On Sunday morning I took the light rail south to Littleton where I had brunch with another friend, Dave, who was generous enough to let me reside with him for a few months back in 2008-09.  He dropped me off afterwards at some other friends, Tim and Toby, who live about two blocks from the U.S. branch bank location in Centennial I worked at for almost three years 1999-2001. That was another dreadful job!
From their house it was only a 2 ½ mile walk to the U-Haul facility where my storage unit of the last 18 ½ years was located.  I arrived on foot within a few minutes of my 9:00 A.M. truck pickup to present my credentials…..and discover that I was in the wrong place.  My truck for pickup was at a different U-Haul facility about seven miles away.  The age of Uber/Lyft makes recovering from such an oversight on my part easy enough.  The truck move out and truck loading went smoothly enough with my two helpers and was completed long before I anticipated.

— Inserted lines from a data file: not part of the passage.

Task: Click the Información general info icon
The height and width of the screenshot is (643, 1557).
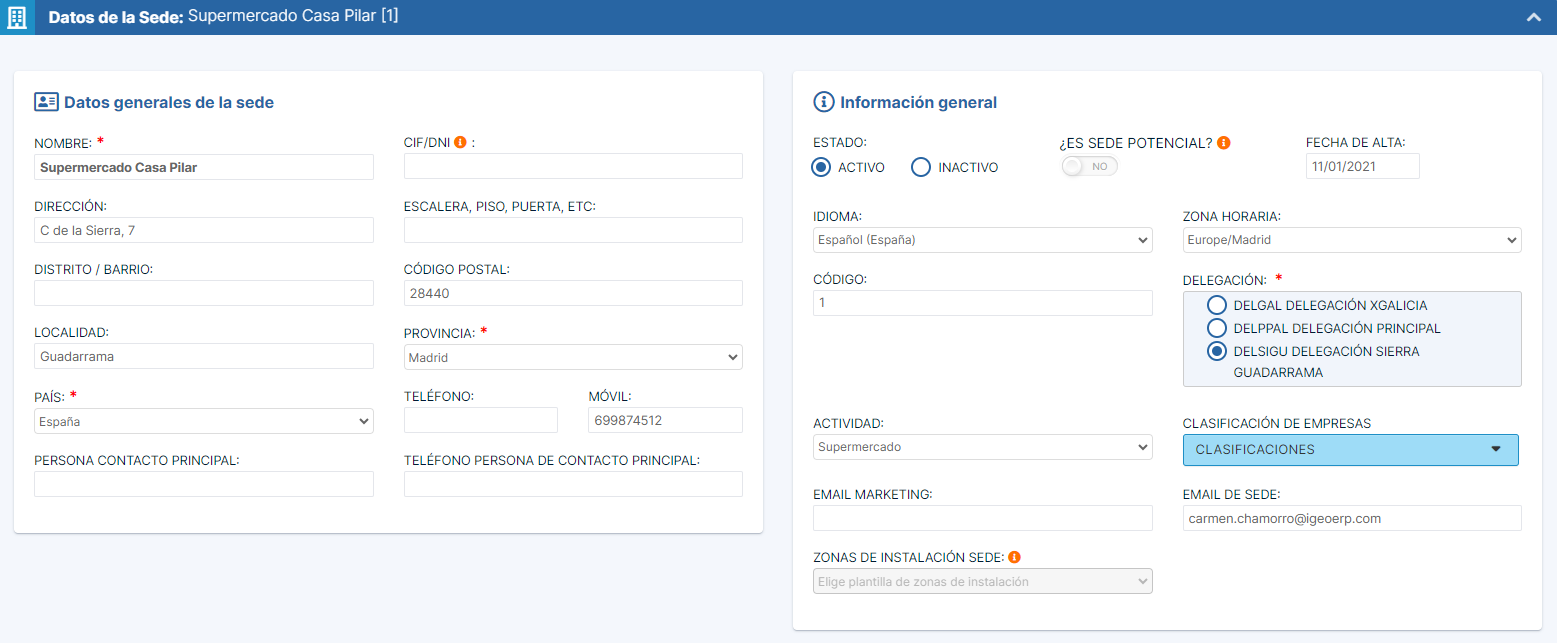Action: click(x=824, y=102)
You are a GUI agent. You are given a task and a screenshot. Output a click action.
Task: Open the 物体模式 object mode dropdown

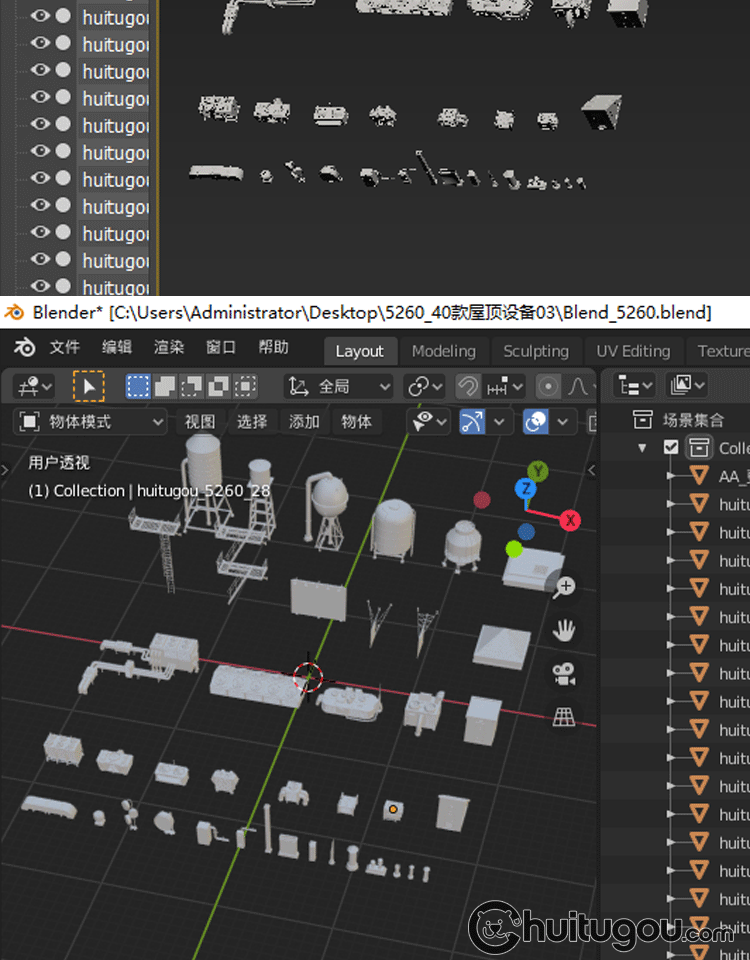click(92, 422)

I can’t say I felt at all nostalgic for Denver proper.  Like many cities, it has experienced an odd mixture of gentrification and social decay the different periods I lived there between 1994 and 2013.  That isn’t as obvious in the outer areas of the metro area, but those areas have had massive growth as well. The whole so-called Front Range has become a massive conglomeration like southern California, the towns almost all having grown into each other.   On my last trips to the area in 2017 and 2019, it was obvious traffic had gotten significantly worse than just a few years before.  That was less clear this time, a mixture of my not driving much except to get my truck on the highway heading north, but also due to so many people still working remotely nearly two years after the plague hit.
I paused my trip north to have brunch with my friend Myra in Thornton in the northern suburbs. “Myra, please meet me somewhere near I-25, so I don’t have to go much off course with my big truck!”  My next stop for the afternoon and overnight was with my friends Don and Ann Marie in Windsor in northern Colorado.  Ann Marie made a wonderful Greek meal of Pastitsio.
Windsor to Bozeman took almost exactly 12 hours for something like 650 miles.  That didn’t seem bad when driving a big truck.  You never know what to expect weatherwise for about nine months of the year in Wyoming. But skies were sunny, and the wind was definitely mild by Wyoming standards.  Upon getting back to Montana, I really felt like I was home again.